The knock on Pats is that on the main mountain, beginners are sharing the hill with everyone else.  In the valley area, they share with the park rats.  And to get from the beginner magic carpet to the valley area, you need to go through the sometimes-clusterf@$&ed base area.  Not particularly easy or beginner friendly.  Not the end of the world though, either...


Sent from my iPhone using Tapatalk


----------



## HD333 (Feb 16, 2014)

Gunstock. They have a small beginners area Penny something or other quad with like 3 ways down the lift even loads slow. It is set apart from the rest of the mountain so now people bombing through. My kids did a  seasonal program there and we were happy with them.  
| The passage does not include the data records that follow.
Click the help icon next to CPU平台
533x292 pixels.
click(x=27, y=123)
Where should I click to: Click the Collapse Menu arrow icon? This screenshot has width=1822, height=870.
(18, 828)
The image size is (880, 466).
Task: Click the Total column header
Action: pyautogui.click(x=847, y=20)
Sent from my iPhone using Tapatalk


----------



## lerops (Feb 16, 2014)

joshua segal said:


> As an instructor, I also reject the idea that any beginner area that does not have more than just a rope tow, probably isn't up to 21st century standards.  I remember many a class in the rope tow era where I spent half the time just getting people to ride the rope successfully.  The Magic Carpet IMO, is the greatest innovation in ski teaching since short skis!  BTW, most guest these days are mighty upset by what the rope does to theiir gloves!



Absolutely agreed. My daughter is 4, and she was on a carpet for a few days a few weeks ago. She progressed quite a bit. Today at Plattekill with only a handle tow, her worst day ever. There is more. I will put it in my TR.

Great mountain, just not the right place to bring a small learning child because of the lack of a surface carpet. We will be back when she is comfortable riding the lift and skiing the very nice Plattekill green trails.

How much does a carpet cost, anyways? Not sure if it is expensive or not, but probably one of the better investments for a ski area in terms of returns. I am all for the old school skiers' mountain vibe, and really liked Plattekill; but this one is like sending a telegraph instead of calling somebody.


----------